Лёвенвольд чихнул в своих пыльных письмах и бесшумно и деликатно высморкался уже в следующий платок, полупрозрачный и с монограммой.
— Сегодня я рассчитал твою Дусю Крысину, — сказал он, не поднимая глаз, весь в шуршащих листах, как дитя в капусте. — Она меня умоляла рассчитать и тебя, чтобы вы могли уехать, ночью, в одной карете. Она просила рассчитать тебя сегодня… — И вдруг прибавил, всё ещё совсем без выражения: — Я ненавижу тебя, Аделина Ксавье. Я ненавижу тебя и завидую.
— И напрасно, — в тон ему ответила с лестницы Аделина. — Я не поеду с Дусей. Доктор Ван Геделе сделал мне предложение, и я, наверное, приму. Я люблю его, а Дусю — вовсе нет.
— Дура, — фыркнул Лёвенвольд. — Мало тебе нарисованной клетки. Захотела в настоящую?
— Мы условились с доктором, — похвасталась Аделина с торжеством в голосе, — что нотариус Банцель составит для нас брачный договор. И мы распишем в договоре, что брак наш равный и никто никому не хозяин. Право работать и собственные средства. Или лучше Липмана о таком попросить, как вы думаете, ваше сиятельство?
Лёвенвольд поднял голову от писем, сдвинул очки на самый кончик носа, так, что тот порозовел.
— Так можно было? — в голосе его переплелись восхищение и ирония. — Но Липман лучше, да. Я напишу ему про тебя записку, чтобы он точно не отказал. Змея, змея Аделина Ксавье! Лисица! Ненавижу!..
Оса набросила на плечи мальчишечий тулупчик. Карлу Эрнесту дядька словно из ниоткуда подал подбитый мехом плащ, и втроём они сошли на крыльцо.
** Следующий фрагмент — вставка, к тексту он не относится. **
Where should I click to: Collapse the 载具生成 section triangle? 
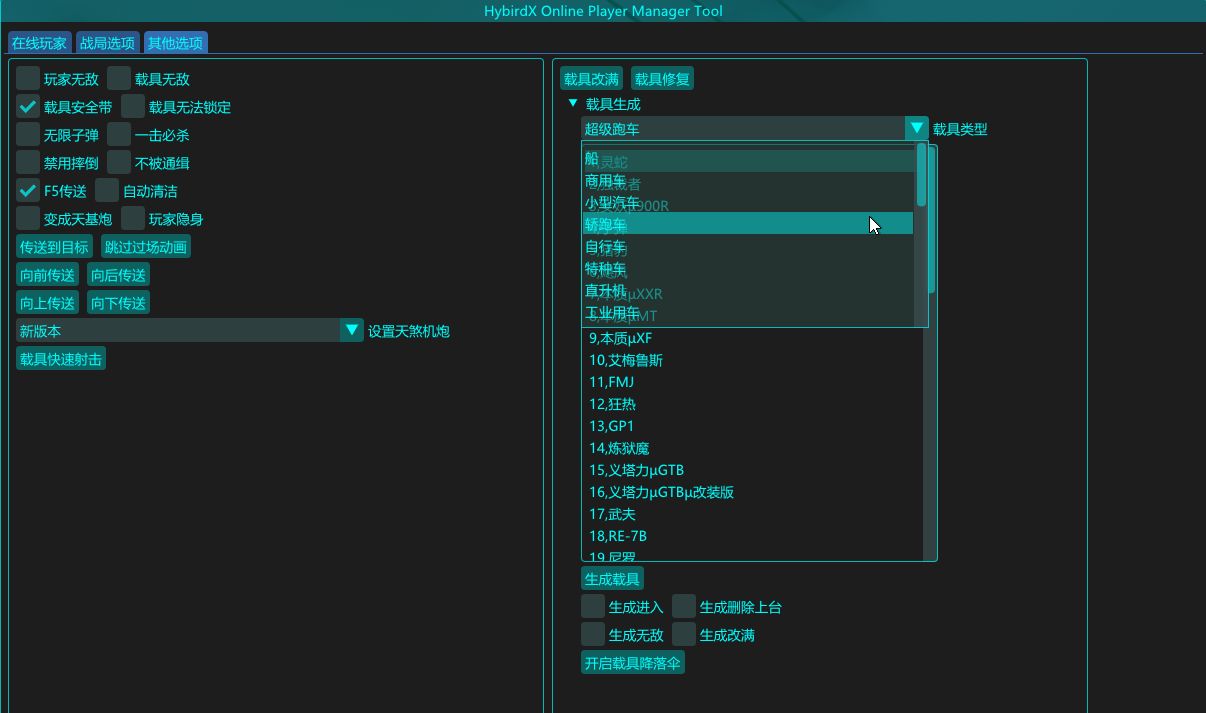click(573, 104)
Персоны рассаживались по саням, да что там, почти уж расселись. Дымили дорожные печки, насморочно всхрапывали кони. Двор так и кишел лакеями, скороходами да и пресловутыми карлами. В самых первых санках надрывался оркестр, дудел и бренчал на морозе, приплясывая от усердия — как будто без этих танцев музыка замёрзла бы у них в волторнах и флейтах. Но Оса во все глаза уставилась на санки вторые, главные, царские. Царица в них была. Оса слышала, что царица болеет и выезжает редко, но сегодня она в своих царских санях — сидела.
Увы, придворный портретист Каравак совсем не владел художничьей магией превращать на портретах мордатых и угрюмых моделей в этаких симпатяг, пикантных и с изюминкой. Красивые модели у него выходили как яйца с глазами, а некрасивые — как есть. И царица на виденных Осой портретах была квадратна и носата. Оса сразу её узнала по тем портретам — длинный нос, брюзгливая скобка рта, подбородки друг на друге. Ну, и шапочка на ней была, с золотыми зубчиками, намёк на корону. В санках с царицей сидели глазастая дама и юноша, оба похожие лицом на принца Карла Эрнеста, словно скроенные с ним по одному лекалу. Оса даже вспомнила невольно козлят в кунсткамере пана Потоцкого, заспиртованных по мере взросления, сперва новорожденный козлёнок, потом трёхмесячный и, наконец, подрощенный козёл, так же и принцесса и принцы Бирон, словно иллюстрировали собою некую эволюцию.
А на запятках царских саней стоял такой господин — вот кого стоило бы рисовать и рисовать в альбоме. Смуглый, светло-черноглазый (так бывает, когда радужка словно дымным огнём подсвечена изнутри), в белой шубе из северного волка и в белой шляпе. Господин был демонски хорош. Очень похожий люцифер красовался когда-то в варшавском костёле, и ксёндз во злобе и в ревности велел вынести его из церкви на задний двор, уж больно красив. Оса в своё окно глядела на того выставленного в изгнание на двор люцифера, чёрного, искусительного, занесённого снегом — пышный снег на крылах его был совсем как эта белая шуба.